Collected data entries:
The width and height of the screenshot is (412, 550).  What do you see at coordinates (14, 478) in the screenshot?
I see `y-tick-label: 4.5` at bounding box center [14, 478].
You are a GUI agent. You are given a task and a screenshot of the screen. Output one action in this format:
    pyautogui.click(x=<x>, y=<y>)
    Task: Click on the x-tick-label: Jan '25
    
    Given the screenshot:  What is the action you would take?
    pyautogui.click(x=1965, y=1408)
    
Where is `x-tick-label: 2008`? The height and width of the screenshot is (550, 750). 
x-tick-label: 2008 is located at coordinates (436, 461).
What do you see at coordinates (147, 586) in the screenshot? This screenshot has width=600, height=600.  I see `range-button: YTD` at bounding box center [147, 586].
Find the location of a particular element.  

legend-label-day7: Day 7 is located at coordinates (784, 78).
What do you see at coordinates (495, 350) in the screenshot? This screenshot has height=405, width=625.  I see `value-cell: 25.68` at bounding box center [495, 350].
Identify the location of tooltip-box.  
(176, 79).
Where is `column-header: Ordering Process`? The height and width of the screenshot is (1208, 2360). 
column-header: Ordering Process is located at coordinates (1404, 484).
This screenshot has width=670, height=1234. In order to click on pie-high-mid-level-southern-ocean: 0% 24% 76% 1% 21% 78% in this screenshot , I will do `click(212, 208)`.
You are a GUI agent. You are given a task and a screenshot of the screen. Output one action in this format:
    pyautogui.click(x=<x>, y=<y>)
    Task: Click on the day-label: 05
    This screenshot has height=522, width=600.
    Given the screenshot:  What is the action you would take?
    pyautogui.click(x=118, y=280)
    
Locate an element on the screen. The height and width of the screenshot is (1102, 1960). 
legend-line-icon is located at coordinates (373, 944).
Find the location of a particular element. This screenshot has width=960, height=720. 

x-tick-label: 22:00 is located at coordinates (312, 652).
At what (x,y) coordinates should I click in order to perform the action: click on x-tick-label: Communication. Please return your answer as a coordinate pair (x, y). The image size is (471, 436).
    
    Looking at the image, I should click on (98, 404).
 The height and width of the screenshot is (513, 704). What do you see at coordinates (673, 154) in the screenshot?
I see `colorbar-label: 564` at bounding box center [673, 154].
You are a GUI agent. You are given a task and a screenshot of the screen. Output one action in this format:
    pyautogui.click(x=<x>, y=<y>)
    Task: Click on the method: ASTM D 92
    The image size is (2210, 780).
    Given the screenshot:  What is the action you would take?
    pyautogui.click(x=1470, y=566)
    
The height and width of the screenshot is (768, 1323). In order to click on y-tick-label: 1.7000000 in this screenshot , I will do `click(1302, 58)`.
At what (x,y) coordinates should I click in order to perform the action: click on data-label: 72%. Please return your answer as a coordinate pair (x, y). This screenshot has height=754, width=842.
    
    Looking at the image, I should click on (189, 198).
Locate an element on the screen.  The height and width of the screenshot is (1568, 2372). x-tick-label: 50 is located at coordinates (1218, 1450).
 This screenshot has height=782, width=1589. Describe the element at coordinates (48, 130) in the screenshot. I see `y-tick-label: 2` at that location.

=== What you have to do ===
Copy out the lines of the records from the one containing "is (471, 436)." through the one containing "The height and width of the screenshot is (768, 1323).", both of those lines included.

=== Output of the task ===
At what (x,y) coordinates should I click in order to perform the action: click on x-tick-label: Communication. Please return your answer as a coordinate pair (x, y). The image size is (471, 436).
    
    Looking at the image, I should click on (98, 404).
 The height and width of the screenshot is (513, 704). What do you see at coordinates (673, 154) in the screenshot?
I see `colorbar-label: 564` at bounding box center [673, 154].
You are a GUI agent. You are given a task and a screenshot of the screen. Output one action in this format:
    pyautogui.click(x=<x>, y=<y>)
    Task: Click on the method: ASTM D 92
    The image size is (2210, 780).
    Given the screenshot:  What is the action you would take?
    pyautogui.click(x=1470, y=566)
    
The height and width of the screenshot is (768, 1323). In order to click on y-tick-label: 1.7000000 in this screenshot , I will do `click(1302, 58)`.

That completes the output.